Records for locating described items

* START *

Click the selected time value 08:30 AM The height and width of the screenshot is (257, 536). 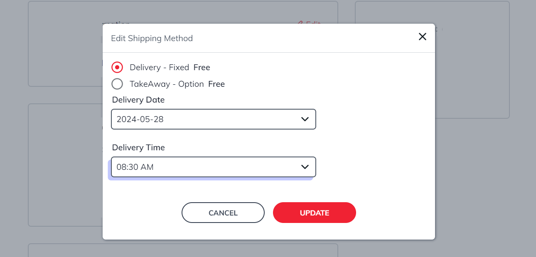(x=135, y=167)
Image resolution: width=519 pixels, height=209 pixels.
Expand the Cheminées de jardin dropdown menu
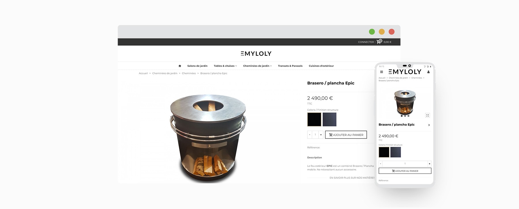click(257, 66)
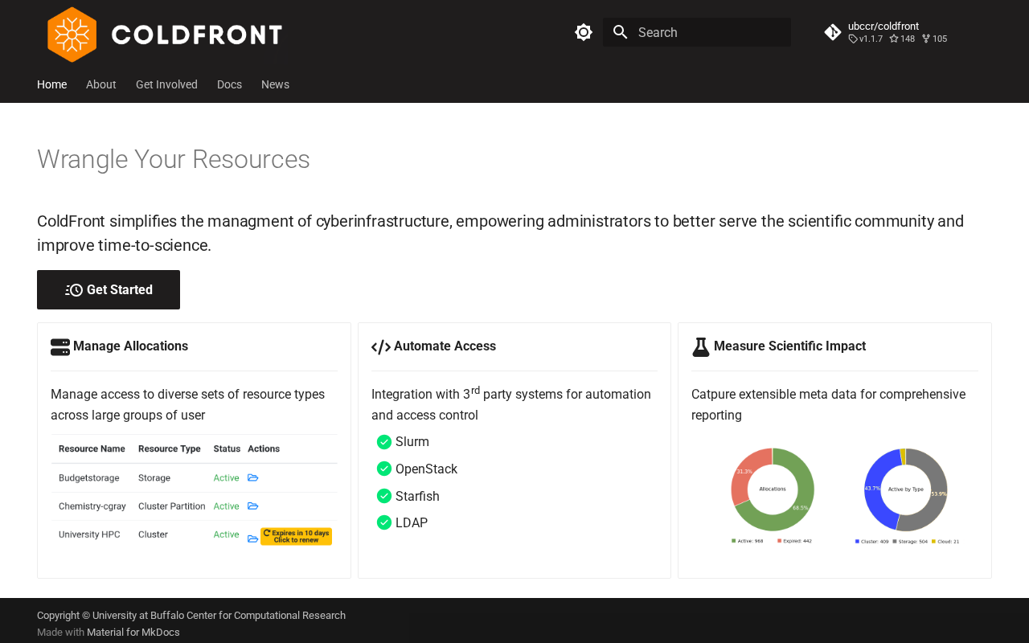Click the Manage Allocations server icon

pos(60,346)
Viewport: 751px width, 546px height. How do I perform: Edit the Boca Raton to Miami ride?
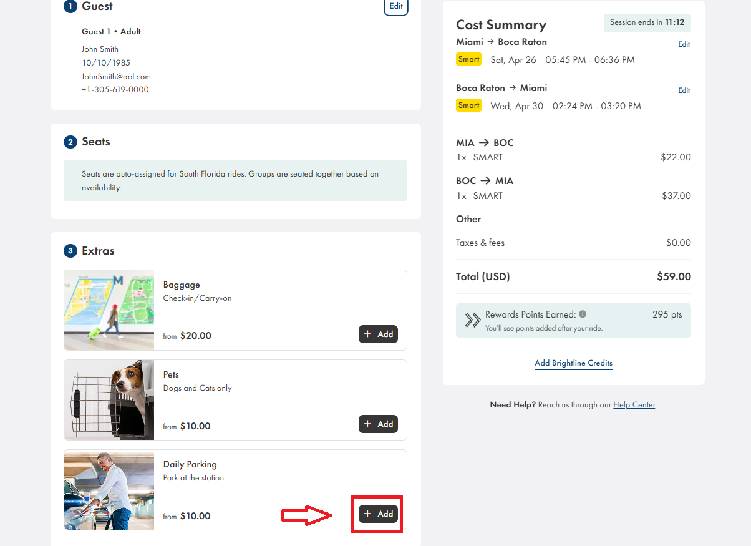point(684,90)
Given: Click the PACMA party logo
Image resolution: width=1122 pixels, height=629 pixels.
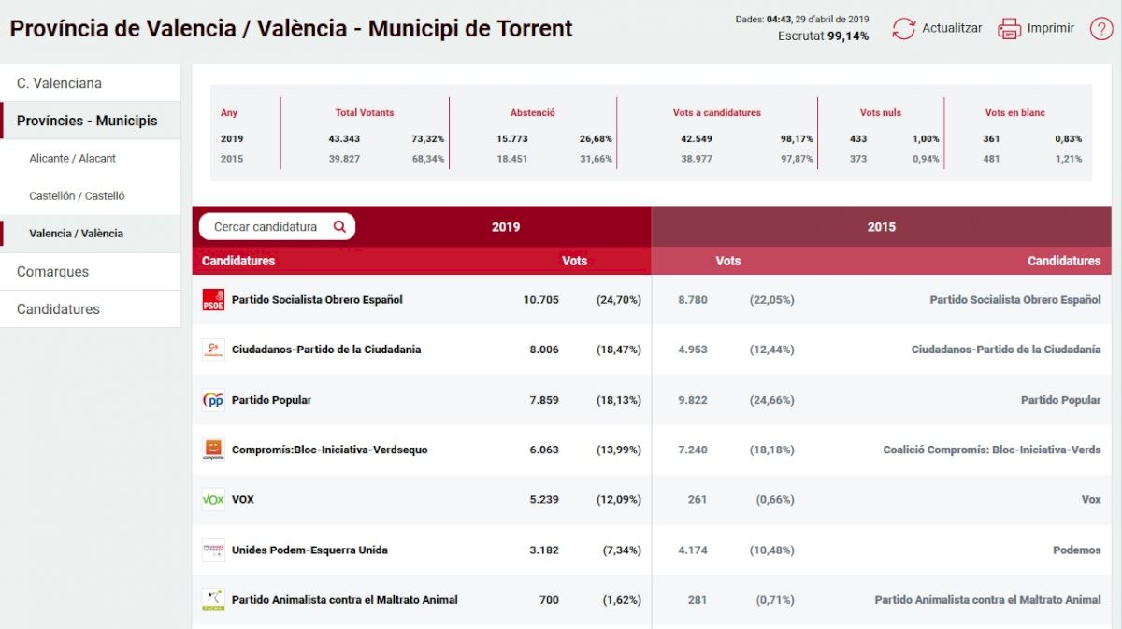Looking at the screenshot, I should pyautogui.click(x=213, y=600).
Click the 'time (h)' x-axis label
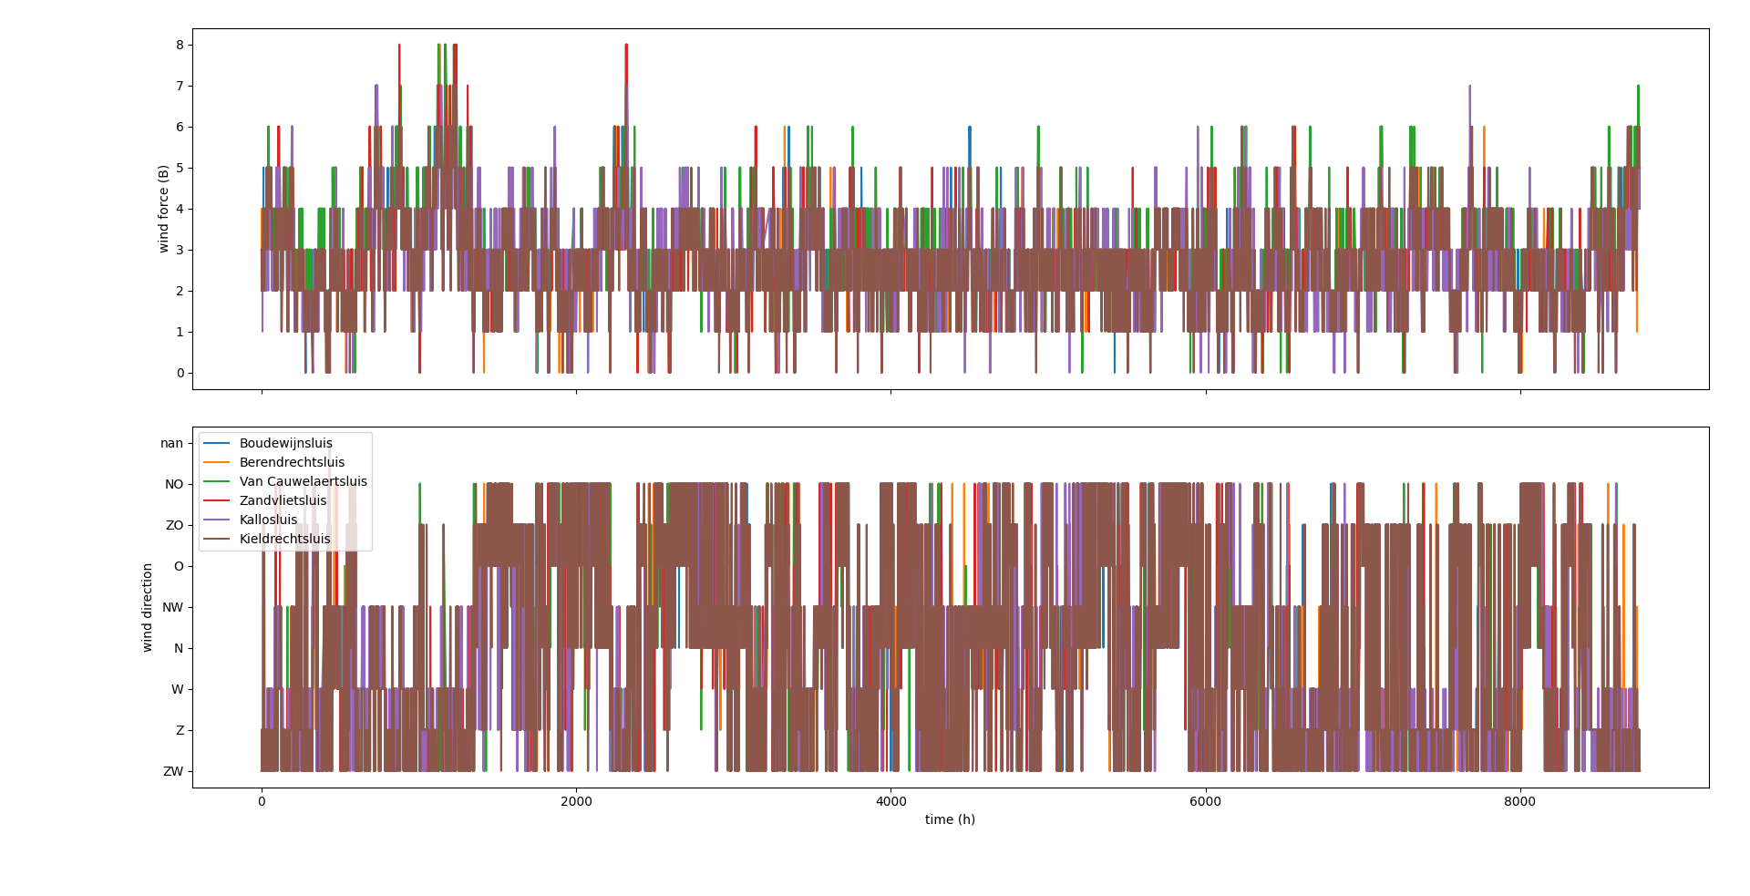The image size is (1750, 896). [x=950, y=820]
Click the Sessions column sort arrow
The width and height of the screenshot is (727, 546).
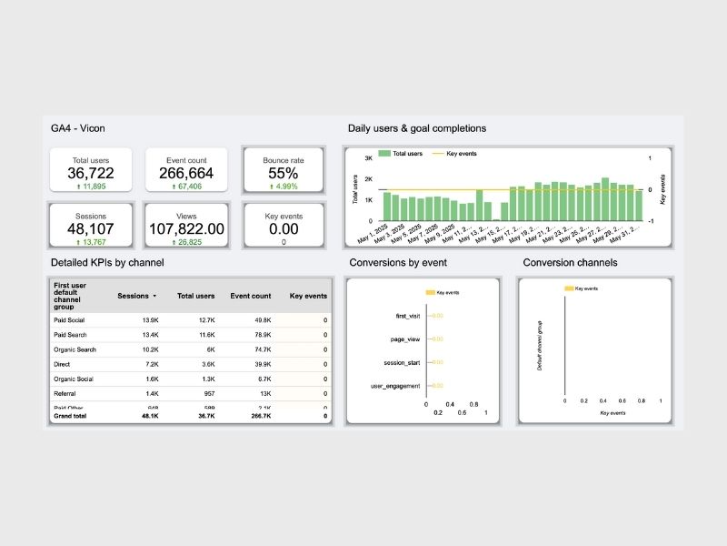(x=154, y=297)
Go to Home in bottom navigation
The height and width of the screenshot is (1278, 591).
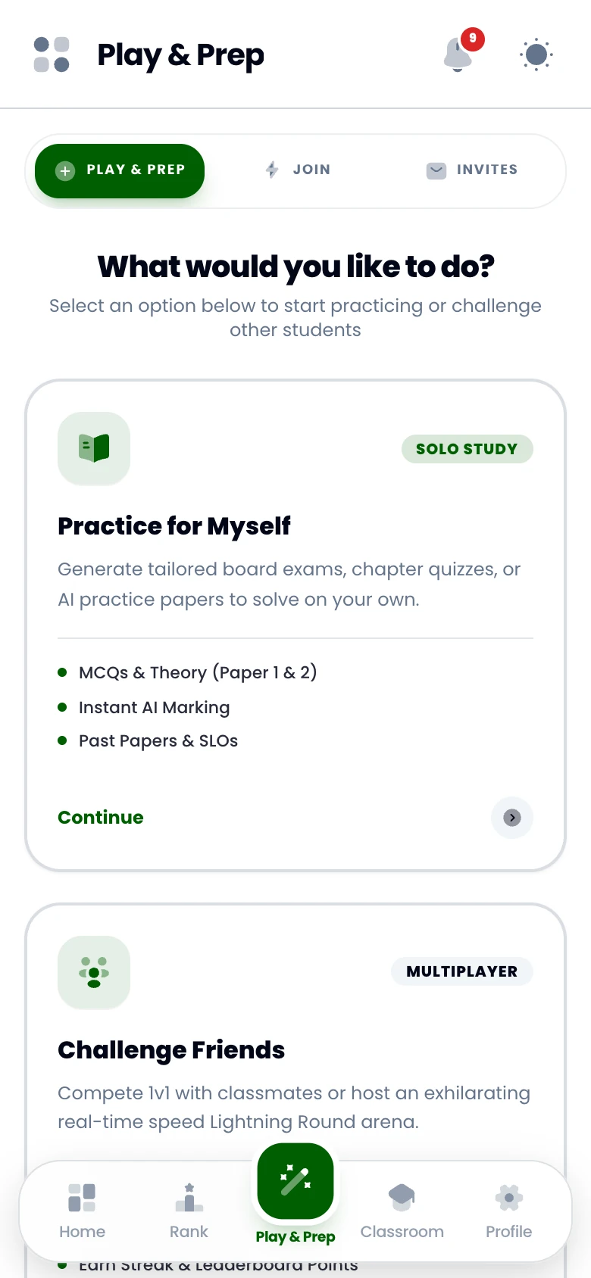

* END *

Copy the entries word for word, starting at the line that contains "Click the Sessions column sort arrow" and ending at the last line of the entries. Leave the pictures out of your answer.

Click the Sessions column sort arrow
The width and height of the screenshot is (727, 546).
(x=154, y=297)
Go to Home in bottom navigation
The height and width of the screenshot is (1278, 591).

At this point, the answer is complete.